In the 2023 Annual report, on page 181, BT said:
"Substantially all of our leased property estate is held under an arrangement which can be terminated in 2031, at which point we may either vacate some or all properties or purchase the entire estate. If neither option is taken the lease continues to the next unilaterally
available break point in 2041. The lease liability recognised for the arrangement reflects a lease end date of 2031.

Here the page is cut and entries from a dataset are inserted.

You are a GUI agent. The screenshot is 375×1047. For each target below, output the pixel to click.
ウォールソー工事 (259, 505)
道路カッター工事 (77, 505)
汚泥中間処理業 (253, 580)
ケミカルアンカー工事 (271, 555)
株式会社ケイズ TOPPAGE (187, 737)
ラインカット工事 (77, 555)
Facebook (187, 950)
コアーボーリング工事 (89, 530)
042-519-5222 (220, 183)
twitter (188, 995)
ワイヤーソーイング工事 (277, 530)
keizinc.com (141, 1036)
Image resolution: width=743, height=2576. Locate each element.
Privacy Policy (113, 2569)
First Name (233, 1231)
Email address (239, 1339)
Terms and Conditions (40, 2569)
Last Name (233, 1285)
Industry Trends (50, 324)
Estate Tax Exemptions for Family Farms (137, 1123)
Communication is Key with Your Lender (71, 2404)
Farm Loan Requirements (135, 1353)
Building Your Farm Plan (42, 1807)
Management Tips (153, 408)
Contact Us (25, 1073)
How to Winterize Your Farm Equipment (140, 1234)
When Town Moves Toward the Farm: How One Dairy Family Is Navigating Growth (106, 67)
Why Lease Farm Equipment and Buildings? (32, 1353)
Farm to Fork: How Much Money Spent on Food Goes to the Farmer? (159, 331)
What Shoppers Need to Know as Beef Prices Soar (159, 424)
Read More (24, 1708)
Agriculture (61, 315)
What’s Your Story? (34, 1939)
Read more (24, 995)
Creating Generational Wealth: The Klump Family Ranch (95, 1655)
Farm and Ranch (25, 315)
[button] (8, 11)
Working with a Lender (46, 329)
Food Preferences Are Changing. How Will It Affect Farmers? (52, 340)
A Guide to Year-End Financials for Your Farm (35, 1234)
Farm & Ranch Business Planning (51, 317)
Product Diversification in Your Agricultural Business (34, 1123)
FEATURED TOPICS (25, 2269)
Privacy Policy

On initial recognition we concluded that, although the majority of these properties are expected to be needed on a long-term basis, we couldn’t be reasonably certain that we wouldn’t exercise the termination option or that we would exercise the purchase option. In coming to this conclusion, we had due regard to material sub-lease arrangements relating to the estate.
As time progresses our assessment may change; if this happens, we will remeasure the lease liability and right-of-use asset to reflect either the rentals due for any properties we will continue to occupy, or the cost of purchasing the estate, using an updated discount rate. There would be no overall impact on net assets.
If the assessment were to change at the balance sheet date 31 March 2023:
– Exercising the purchase option would lead to an estimated increase in the lease liability and right-of-use asset of between £3bn and £5bn
– Continuing to lease the estate beyond 2031 until the next available break in 2041 would lead to an estimated increase in the lease liability and right-of-use asset of between £1bn and £2bn
Our assessment will be directly linked to future strategic decisions, which will be resolved at some time prior to 2031, around the development of the fixed network and the associated rationalisation of our exchange estate. The breadth of the ranges reflects the significant uncertainty around key variables used to determine cash outflows, especially future inflation and which properties the group will be able to exit prior to or in 2031 "
" So the savings will mostly be on rent/short leases"
That's what I believe, since the lease liabilities form a good chunk of the Net Debt. I'll start a new thread to discuss Lease Liabilities, since they are an important consideration in my opinion.